As I pack up the room that has become so cozy over the past nine months, and, one by one, say goodbye to the wonderful people that have crossed through my life here, I find am having very mixed emotions.
Yesterday, the office threw me a beautiful lunch and gave me a pen and a desk mug for my new job. Last night, I had dinner at Mama Maria's (who also happens to be my former boss), and this morning I'm off for the last Friday breakfast with the girls. Tomorrow, I'll head to Toronto for a weekend with some of the best friends I've met since moving here, who bought me new sweaters and scarves for my new job as a reporter about town.
I have to say, I've done pretty well in the "meeting amazing people" department in North Bay. For some reason, these folks have come into my life, even if just for a brief moment, and for that I feel so lucky. Both my home friends and work friends have supported me through so much this past couple of years, including bad dates, family problems, good dates, and finally through this next step. Their goodbyes have made my leaving heart-wrenching, yet I'm heading off with such a sense of support, peace, and calm.
There really are no words to say how grateful I am for every experience, every long talk, late night, wonderful meal, and great soul I've been privileged to here in North Bay.
Except maybe, thank you.
It's been real North Bay... from Kate McLaren on Vimeo.
Friday, February 12, 2010
Saturday, February 6, 2010
Wherein the Jeopardy theme song plays continuously in the background
Being an adult is hard.

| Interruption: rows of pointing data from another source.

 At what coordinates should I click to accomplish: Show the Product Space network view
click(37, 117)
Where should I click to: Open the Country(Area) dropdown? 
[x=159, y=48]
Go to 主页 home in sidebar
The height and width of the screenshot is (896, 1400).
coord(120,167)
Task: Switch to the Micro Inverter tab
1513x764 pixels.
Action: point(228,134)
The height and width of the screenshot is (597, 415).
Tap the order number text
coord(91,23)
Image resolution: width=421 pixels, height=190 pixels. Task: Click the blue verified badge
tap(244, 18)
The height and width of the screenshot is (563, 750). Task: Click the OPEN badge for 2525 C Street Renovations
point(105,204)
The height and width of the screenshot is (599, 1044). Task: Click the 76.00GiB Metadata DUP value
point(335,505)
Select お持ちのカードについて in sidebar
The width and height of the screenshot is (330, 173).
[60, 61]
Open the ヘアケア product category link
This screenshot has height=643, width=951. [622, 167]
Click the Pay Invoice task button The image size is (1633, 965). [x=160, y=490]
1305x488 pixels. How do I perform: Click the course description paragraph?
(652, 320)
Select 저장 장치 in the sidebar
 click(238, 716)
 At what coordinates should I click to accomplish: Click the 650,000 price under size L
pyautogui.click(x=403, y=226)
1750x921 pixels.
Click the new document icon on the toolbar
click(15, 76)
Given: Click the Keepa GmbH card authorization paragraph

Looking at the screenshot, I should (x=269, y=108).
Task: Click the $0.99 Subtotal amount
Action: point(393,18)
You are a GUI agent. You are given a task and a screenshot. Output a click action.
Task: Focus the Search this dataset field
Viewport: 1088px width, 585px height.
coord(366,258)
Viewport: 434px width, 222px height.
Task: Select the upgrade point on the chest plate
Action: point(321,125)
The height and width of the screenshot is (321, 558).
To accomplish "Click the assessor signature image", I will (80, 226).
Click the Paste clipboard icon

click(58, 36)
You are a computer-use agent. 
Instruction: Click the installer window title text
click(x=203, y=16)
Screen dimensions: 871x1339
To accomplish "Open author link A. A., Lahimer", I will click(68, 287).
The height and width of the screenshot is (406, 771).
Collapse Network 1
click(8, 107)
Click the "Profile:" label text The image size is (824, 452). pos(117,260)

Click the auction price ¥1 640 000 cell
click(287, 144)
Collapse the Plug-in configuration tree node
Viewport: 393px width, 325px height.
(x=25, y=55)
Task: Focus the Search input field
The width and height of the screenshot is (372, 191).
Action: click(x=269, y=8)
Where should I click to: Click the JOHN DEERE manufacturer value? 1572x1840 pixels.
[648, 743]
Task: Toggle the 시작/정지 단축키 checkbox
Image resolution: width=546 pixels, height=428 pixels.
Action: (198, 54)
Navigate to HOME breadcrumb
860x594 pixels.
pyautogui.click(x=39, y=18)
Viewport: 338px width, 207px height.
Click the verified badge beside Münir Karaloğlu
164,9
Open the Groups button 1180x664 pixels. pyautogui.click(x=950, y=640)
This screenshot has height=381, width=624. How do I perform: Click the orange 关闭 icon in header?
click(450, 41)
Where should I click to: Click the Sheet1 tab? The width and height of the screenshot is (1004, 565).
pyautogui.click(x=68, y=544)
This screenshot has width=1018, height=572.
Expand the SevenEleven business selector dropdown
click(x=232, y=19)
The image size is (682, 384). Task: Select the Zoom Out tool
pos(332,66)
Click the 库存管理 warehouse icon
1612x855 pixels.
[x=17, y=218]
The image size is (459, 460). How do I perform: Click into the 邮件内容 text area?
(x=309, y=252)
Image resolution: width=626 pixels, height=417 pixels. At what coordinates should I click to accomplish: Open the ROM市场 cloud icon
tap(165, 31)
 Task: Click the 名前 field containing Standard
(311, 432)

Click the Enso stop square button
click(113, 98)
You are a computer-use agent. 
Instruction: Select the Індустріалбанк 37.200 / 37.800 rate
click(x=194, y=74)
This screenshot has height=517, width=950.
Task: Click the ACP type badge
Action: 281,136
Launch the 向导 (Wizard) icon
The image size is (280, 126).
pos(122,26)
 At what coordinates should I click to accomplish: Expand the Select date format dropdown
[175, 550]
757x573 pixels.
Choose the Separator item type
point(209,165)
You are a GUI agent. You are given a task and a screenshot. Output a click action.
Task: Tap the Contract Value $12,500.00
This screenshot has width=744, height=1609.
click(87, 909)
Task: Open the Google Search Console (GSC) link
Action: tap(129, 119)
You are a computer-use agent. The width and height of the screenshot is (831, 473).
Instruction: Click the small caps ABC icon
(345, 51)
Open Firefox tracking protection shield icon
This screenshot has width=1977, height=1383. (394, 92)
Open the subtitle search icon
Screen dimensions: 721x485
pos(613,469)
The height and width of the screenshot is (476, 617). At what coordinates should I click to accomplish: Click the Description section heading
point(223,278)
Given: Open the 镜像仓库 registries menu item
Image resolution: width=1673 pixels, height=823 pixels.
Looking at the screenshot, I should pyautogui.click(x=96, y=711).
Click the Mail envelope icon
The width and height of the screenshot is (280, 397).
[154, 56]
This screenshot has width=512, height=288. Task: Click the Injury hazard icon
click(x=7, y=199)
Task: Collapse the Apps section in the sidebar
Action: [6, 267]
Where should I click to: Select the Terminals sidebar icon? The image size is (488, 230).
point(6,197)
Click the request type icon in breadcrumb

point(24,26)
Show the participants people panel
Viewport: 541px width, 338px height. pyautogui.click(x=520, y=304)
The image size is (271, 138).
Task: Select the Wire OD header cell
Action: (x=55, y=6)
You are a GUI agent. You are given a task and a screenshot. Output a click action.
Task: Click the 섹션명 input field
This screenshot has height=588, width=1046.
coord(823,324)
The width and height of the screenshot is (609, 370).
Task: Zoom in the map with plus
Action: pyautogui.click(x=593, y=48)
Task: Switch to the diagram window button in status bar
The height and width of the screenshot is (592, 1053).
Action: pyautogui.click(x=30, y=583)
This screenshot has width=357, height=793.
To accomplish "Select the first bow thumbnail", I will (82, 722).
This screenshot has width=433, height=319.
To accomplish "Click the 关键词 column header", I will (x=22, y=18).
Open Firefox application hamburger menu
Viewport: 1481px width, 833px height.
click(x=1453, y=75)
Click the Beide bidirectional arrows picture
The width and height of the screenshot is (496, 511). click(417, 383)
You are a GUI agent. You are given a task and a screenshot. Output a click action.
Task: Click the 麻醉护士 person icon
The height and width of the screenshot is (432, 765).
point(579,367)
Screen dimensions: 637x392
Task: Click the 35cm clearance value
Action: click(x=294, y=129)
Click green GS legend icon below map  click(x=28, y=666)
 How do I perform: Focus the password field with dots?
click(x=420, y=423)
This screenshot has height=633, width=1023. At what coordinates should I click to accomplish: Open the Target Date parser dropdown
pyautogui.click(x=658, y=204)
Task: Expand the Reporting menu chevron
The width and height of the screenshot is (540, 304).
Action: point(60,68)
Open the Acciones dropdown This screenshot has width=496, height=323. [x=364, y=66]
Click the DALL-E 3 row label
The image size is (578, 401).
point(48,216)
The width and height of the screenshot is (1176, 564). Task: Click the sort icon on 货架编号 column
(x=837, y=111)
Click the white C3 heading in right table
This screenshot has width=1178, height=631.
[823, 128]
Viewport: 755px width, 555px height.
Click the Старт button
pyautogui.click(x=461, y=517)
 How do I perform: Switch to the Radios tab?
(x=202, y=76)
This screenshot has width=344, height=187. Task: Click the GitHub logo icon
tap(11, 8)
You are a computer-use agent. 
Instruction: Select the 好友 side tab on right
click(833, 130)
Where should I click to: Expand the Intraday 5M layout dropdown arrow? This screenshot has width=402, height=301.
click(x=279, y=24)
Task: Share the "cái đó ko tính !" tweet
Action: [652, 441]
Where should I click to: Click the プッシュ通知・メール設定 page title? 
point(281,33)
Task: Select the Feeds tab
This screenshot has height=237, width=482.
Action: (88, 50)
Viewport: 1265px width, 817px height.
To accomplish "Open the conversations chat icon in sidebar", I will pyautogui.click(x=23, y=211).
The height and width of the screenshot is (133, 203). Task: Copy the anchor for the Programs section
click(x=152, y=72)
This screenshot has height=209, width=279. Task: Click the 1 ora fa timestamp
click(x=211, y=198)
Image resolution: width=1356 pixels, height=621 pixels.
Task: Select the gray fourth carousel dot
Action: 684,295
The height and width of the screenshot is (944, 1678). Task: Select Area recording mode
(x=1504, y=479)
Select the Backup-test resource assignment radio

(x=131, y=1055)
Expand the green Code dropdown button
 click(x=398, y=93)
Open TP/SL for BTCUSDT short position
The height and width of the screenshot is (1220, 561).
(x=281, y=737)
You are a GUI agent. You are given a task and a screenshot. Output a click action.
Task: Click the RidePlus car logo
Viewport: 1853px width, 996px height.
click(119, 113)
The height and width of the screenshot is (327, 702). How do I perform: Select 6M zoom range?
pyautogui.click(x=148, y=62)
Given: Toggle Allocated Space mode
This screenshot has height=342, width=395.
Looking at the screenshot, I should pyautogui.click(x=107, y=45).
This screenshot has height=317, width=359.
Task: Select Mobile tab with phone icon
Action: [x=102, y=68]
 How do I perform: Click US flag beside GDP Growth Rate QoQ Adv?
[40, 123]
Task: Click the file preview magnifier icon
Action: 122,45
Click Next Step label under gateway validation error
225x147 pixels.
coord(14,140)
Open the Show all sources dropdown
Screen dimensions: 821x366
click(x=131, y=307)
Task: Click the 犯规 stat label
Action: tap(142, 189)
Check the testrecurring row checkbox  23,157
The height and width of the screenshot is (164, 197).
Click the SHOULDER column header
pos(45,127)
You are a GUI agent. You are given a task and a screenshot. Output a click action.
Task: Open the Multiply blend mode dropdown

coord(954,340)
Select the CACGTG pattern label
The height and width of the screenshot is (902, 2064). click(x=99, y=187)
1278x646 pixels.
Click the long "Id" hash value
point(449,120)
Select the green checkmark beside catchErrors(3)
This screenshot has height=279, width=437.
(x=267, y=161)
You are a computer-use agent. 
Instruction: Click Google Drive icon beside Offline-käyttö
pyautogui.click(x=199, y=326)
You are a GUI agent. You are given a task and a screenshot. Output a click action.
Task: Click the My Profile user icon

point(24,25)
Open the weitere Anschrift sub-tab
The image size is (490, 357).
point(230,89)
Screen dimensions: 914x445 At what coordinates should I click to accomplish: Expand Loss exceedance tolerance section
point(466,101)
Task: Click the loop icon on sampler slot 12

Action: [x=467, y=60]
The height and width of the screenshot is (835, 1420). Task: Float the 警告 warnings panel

More to the point, making adult decisions is hard.
I learned this right out of the gate, after graduation from university, a time when many people have a hard time making the transition from student to working stiff. I was sitting on a bus with a couple of friends after the final exam of my university career, discussing maybe the first adult decision of our new adult lives - what to do after graduation. One friend, a fellow arts student, was not quite ready for the working world, and was heading off to Brazil the very next day. The other, a science student, was taking a week to relax before returning to her hometown to work for the company her dad owned. I found myself torn between beginning my adult life and extending the no-responsibilities lifestyle I had known for four years. Sitting on that bus, I remember my Brazil-bound friend (who was apparently having decision difficulties of her own) wishing for a more concrete indication of her life's path.
"Wouldn't it be great if life were like a game?" she mused. "All the directions clearly laid out for you, and if you take a misstep, a big red sign flashes YOU'RE GOING THE WRONG WAY!"
I have to admit, the concept sounded appealing, but in the end, I found a balance, taking a one-month road trip to B.C. before taking a job as news editor at my hometown paper. Since then, I've made many "adult" decisions - I've lived with a boy, bought (ok, leased) a car, moved to a new city, had my first real relationship and breakup, moved to another new city, paid my taxes (on TIME, I might add), paid the rent (rarely on time, still holding on to that irresponsibility), took a job having nothing to do with being a writer, discovered it's not so much the daily tasks that make or break a job, but the people around you while you're doing it.
Throughout the past year and a half here, I have built a wonderful life for myself, with a great group of friends, amazing work relationships, basically one big family and home away from home. I was content. I was comfortable. I was just getting used to the liberty of not having to make any decisions when I got a call from the editor of a newspaper up north, offering me a job as a reporter.
"Take a night to think about it," he said, as I hummed and hawed on the other end of the phone.
My first reaction was NO. I was definitely not going to give up my life here to move yet again, to make less money, to leave my friends, my family, my four-day work week. Yet a little voice inside me was screaming "YOU HAVE TO DO THIS! YOU WON'T BE ABLE TO LOOK AT YOURSELF IN THE MIRROR IF YOU DON'T DO THIS!"
So I did what any responsible, tax-paying, adult would do. I called my Dad.
"I wish this was like the movies and I could tell you what to do," he said. "But this is something you have to decide. Do you want stability, or do you want adventure?"
Well, that pretty much summed up what my Pop thought I should do. I went to bed thinking of long hours in a newsroom fueled by coffee, looming deadlines, my byline splashed across the pages of the Press.
I woke up the next morning and accepted the job.
Now that it's really happening, I'm getting excited. Nervous and sad and nostalgic, excited. Although I'm leaving a situation where I have influence, great friends, and a cozy home, I'm sure I will gain all of these things in my new life.
Mostly, I'm proud of myself for the decision I made. Pretty much on my own. I even made a pro/con list. I'm sure there will be lots of other important, adult decisions in the near future, but I think I'm getting pretty good at it.
John Lennon once said "Life is what happens when you're busy making other plans". I think that life is what happens when you're busy planning it.